Les «clandestins» accusent la Sogas
Pour les bouchers installés hors des abattoirs, on leur fait un mauvais procès. Les abattages clandestins de bétail dont ils sont accusés sont le fait d'agents de la Sogas.
De nombreux véhicules en stationnement aux alentours. A bord, il n'y a que des hommes qui, à peine les pieds à terre, se dirigent en rangs dispersés vers les différents étals de viande. A la Sogas, ce jour-là, il est 15 heures passées de quelques minutes. Dans ce quartier de Dalifort, l’odeur de la viande et le «daral» (marché du bétail) attirent forcément l’attention des passants. L'endroit est quasi historique car les bouchers y sont installés depuis plusieurs années. Aujourd'hui, il s'y pose de vraies questions d'hygiène et de salubrité qui touchent à la santé publique...

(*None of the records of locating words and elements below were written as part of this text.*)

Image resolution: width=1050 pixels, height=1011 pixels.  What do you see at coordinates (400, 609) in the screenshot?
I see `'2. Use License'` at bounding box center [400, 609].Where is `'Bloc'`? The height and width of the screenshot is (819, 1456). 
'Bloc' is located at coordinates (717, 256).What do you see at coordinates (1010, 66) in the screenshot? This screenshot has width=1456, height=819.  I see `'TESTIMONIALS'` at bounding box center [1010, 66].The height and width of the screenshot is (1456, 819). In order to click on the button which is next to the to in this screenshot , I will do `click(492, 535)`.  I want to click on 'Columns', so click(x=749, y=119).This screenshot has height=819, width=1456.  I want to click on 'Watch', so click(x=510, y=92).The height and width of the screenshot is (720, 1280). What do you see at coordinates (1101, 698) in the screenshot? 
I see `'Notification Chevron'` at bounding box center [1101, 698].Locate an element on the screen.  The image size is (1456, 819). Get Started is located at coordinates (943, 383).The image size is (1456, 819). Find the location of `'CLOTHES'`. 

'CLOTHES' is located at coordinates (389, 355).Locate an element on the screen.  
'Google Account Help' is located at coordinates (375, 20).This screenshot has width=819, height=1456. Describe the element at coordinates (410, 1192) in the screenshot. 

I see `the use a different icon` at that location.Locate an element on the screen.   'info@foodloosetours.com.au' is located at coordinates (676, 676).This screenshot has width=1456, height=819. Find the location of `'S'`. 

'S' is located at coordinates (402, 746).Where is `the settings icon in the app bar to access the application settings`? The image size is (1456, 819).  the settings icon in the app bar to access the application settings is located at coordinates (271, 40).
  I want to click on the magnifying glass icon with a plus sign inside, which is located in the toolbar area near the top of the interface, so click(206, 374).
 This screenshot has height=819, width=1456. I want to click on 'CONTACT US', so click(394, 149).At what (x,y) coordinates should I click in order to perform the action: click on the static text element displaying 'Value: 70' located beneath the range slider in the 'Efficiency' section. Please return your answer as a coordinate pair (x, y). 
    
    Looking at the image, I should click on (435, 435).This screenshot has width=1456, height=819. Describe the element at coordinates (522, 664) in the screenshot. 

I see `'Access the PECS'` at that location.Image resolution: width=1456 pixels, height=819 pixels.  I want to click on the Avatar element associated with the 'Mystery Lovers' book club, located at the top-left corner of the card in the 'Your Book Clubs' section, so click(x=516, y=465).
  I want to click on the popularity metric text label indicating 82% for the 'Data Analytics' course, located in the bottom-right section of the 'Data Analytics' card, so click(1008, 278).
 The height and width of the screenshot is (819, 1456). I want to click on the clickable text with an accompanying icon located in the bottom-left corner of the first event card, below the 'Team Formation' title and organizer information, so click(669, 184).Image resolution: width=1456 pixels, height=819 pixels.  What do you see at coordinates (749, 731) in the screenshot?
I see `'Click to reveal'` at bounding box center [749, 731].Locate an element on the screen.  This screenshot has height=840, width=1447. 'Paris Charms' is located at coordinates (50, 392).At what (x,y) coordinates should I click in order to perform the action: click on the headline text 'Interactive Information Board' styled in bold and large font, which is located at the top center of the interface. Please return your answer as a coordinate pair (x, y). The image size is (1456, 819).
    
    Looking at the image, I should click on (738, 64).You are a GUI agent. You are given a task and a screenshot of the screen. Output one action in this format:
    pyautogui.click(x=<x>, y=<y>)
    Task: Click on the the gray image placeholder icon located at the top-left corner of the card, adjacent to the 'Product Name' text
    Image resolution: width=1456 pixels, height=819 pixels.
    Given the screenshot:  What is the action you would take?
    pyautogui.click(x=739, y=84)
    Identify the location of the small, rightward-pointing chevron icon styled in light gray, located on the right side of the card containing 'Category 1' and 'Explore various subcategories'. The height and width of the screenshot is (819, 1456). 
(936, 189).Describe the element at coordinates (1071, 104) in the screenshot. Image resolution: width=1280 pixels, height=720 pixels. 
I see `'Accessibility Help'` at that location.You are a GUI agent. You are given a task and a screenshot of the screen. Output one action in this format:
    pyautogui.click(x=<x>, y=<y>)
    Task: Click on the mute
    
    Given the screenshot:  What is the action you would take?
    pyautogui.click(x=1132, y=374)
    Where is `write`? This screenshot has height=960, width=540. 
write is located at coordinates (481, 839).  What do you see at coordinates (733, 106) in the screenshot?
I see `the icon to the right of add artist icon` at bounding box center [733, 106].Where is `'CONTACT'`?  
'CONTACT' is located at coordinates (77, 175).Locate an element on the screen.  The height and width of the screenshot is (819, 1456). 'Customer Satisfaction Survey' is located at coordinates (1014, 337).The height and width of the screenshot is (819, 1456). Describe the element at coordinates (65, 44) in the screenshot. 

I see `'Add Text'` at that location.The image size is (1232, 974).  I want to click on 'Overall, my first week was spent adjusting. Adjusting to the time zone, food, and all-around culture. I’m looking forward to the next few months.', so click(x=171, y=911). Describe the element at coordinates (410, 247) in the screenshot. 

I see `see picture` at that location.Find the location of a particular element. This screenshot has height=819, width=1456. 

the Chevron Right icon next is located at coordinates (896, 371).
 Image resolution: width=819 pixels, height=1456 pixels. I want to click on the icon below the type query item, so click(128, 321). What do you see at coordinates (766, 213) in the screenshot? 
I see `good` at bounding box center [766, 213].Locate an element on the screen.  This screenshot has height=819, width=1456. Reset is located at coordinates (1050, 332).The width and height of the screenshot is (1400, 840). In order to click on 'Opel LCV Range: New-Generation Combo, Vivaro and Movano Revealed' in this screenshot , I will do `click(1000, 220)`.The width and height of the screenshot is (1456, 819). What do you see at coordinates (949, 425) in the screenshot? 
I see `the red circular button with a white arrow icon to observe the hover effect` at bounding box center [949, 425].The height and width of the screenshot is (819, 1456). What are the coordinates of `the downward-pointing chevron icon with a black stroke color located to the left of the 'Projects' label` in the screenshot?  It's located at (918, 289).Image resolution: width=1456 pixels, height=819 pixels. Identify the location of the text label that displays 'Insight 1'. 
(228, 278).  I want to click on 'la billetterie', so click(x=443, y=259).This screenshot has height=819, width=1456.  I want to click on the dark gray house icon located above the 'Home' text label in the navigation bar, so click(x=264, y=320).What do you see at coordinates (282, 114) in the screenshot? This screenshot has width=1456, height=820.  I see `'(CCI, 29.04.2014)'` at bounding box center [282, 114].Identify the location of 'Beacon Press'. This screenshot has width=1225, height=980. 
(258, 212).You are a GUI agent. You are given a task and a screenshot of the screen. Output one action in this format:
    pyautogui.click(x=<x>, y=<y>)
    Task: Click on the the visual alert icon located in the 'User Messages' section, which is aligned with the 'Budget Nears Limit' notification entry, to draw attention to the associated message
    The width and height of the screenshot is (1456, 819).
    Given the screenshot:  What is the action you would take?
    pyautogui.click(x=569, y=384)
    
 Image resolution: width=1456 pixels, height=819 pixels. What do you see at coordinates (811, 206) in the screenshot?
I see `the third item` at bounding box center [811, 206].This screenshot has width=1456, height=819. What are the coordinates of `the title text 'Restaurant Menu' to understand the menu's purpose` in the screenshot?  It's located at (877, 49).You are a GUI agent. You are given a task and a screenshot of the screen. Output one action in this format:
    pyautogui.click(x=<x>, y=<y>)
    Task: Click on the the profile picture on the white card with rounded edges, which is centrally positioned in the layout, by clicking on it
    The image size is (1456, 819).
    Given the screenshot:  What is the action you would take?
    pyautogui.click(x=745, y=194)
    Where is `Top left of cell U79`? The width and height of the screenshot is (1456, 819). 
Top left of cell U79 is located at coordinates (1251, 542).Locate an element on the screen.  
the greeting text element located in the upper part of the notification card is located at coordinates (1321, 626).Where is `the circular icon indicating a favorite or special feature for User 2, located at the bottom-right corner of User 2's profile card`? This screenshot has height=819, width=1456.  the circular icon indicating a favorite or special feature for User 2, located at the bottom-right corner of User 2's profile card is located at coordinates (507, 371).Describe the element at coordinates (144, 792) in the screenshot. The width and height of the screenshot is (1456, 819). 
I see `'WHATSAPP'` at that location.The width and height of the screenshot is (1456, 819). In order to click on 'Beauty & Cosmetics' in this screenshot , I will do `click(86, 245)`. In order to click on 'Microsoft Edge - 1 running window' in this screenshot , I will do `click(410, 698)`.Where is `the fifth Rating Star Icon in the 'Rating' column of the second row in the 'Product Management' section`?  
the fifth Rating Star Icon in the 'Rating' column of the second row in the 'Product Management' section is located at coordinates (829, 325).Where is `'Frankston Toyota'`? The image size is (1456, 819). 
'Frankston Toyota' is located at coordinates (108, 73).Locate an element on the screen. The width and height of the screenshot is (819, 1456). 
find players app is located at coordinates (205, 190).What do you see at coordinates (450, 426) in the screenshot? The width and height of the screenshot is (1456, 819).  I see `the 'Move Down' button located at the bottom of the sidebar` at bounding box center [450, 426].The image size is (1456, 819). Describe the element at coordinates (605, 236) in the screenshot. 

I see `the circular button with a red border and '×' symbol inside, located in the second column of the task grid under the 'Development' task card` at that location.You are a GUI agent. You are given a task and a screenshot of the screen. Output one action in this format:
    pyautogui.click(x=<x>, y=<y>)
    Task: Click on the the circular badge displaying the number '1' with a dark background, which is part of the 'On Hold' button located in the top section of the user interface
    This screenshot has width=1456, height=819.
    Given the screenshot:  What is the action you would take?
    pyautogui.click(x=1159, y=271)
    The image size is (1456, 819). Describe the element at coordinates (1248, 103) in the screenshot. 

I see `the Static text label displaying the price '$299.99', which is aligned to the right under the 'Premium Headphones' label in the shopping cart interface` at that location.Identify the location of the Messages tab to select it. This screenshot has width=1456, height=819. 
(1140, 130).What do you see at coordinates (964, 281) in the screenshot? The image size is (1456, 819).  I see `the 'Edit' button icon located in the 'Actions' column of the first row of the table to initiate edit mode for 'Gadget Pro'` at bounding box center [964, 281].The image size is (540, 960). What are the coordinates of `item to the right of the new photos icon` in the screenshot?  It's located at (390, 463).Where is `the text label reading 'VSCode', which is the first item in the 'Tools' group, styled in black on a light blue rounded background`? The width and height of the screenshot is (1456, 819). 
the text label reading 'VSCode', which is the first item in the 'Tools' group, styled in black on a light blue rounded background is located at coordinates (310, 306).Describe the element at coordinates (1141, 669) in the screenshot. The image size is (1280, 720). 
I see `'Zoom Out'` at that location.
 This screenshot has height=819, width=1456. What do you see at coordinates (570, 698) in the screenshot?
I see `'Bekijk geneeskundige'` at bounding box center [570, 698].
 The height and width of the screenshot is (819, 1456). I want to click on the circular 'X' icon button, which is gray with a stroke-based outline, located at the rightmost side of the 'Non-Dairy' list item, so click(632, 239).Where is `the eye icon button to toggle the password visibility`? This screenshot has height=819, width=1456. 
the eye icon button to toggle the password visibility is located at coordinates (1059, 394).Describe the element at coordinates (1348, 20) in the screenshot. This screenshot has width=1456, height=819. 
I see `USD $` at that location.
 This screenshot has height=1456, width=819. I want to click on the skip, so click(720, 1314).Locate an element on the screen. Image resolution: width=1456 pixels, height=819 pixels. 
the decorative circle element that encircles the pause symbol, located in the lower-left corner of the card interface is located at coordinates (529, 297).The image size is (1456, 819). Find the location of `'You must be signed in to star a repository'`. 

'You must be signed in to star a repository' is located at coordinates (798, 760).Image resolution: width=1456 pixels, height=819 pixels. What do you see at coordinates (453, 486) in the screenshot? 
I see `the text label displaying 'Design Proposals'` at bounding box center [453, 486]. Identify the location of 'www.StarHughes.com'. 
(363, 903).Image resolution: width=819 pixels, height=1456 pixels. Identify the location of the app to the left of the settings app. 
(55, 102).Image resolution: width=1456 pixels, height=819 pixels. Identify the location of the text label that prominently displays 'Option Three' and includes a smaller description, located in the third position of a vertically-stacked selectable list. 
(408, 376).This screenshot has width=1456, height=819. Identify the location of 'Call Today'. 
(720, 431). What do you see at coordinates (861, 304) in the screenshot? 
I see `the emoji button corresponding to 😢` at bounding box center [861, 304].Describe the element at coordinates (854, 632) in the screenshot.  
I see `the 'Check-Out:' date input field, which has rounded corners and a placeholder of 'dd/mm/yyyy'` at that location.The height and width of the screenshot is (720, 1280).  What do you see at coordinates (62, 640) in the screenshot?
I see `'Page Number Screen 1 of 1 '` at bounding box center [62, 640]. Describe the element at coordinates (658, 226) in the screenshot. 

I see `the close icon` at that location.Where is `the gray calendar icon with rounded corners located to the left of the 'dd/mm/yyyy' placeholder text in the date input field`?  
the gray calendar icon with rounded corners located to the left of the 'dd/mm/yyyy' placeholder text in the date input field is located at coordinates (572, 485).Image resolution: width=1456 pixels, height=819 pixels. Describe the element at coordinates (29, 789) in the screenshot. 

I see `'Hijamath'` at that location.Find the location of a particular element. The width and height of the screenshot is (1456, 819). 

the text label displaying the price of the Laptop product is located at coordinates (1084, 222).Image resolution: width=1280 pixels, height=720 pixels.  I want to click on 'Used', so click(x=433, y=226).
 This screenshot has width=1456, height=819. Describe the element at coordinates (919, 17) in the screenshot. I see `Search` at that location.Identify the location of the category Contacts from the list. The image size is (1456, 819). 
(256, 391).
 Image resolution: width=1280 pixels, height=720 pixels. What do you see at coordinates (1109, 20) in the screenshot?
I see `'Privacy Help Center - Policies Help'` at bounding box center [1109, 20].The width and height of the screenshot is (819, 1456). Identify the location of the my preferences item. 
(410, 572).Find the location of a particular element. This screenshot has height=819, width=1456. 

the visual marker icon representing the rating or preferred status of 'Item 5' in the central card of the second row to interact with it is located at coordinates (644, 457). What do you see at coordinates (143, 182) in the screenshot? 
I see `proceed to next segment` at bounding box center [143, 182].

Des tas énormes de sachets en papier jonchent le sol, mélangés à toutes sortes de débris qui ont le temps de perdre leur couleur d'origine. Difficile de distinguer les objets, tant la saleté qui règne sur ces lieux est... phénoménale. Pourtant, les vendeurs vaquent à leurs occupations, imperturbables, indifférents aux immondices dominants. Papis Camara est l'un d'eux. Ce jeune homme au teint clair, plus ou moins proche de la trentaine d'années, ose aborder le sujet, sans complexe.
Festival d'insalubrité
Selon lui, il y a erreur quelque part concernant la qualité des produits présentés aux clients. «Toutes les viandes que nous vendons ici dans ce marché viennent de bêtes abattues au niveau de la SOGAS avant d’être exposées au dehors», dit-il comme pour défendre son camp. A l'en croire, les gens font la confusion entre «l’abattage social» et «l’abattage clandestin». D'ailleurs, poursuit-il, «il est hors de question que des personnes venues d'ailleurs avec leurs stocks de viande puissent les écouler ici». Une association locale dénommée «Jëf-Jël» avait été mise en place à cet effet, pour contrecarrer l'installation des «étrangers» sur le marché.
Quelques mètres plus loin, le «daral international» dresse ses atours : des têtes de bétail à perte de vue sur l'espace d'occupation, de l'herbe à gogo, des odeurs sécrétées par les déchets animaux, des commerçants affairés, des clients prudents... L’endroit est un carrefour sous-régional avec des éleveurs venus du Mali, de la Mauritanie, et bien sûr du Sénégal. Des milliers de bovins, ovins et caprins sont exposés, occupant toute le périmètre. Des hommes de tout âge veillent et chantent presque les louanges du cheptel qu'ils veulent fourguer aux acheteurs. Une ambiance de Tabaski, en micro...
Insécurité
Mamour Sow, responsable des lieux, se dit «très préoccupé» par les innombrables cas de vols de bétail, d’insécurité et d’insalubrité. Habillé en grand boubou bleu, assorti d’un pantalon bouffant à la couleur blanche, il semble soulagé et heureux de cracher ses vérités. «Nous n'arrêtons pas de prendre des voleurs ici, malgré la présence des agents de sécurité», dit-il. «Aujourd'hui, le daral devrait disposer d’un poste de police pour veiller sur les biens et la sécurité des vendeurs et acheteurs.»
Sur ce registre, Papis Camara s'indigne de la facilité et de la violence avec lesquelles certains de ses collègues sont arrêtés par les forces de sécurité qui débarquent sur les lieux. «La dernière fois qu'elles sont venues effectuer une visite de contrôle remonte au jour de la Korité», précise-t-il. En dépit de leur démarches auprès de la mairie d'arrondissement pour obtenir de meilleures conditions de travail, rien n'avance, selon lui. «Nous voulons vraiment que l’État nous aide à trouver des solutions adéquates à nos préoccupations», suggère t-il.
Interpellé par EnQuête sur les allégations liées à l'insalubrité et à la sécurité, Mansour Mbaye Madiaga veut rester prudent : «je ne sais pas si ce qui se dit est vrai ou non, mais si toutefois c'était vérifié, alors je conseillerais à tous les acheteurs de venir s'approvisionner à l'intérieur de la Sogas car l'hygiène y est nette.»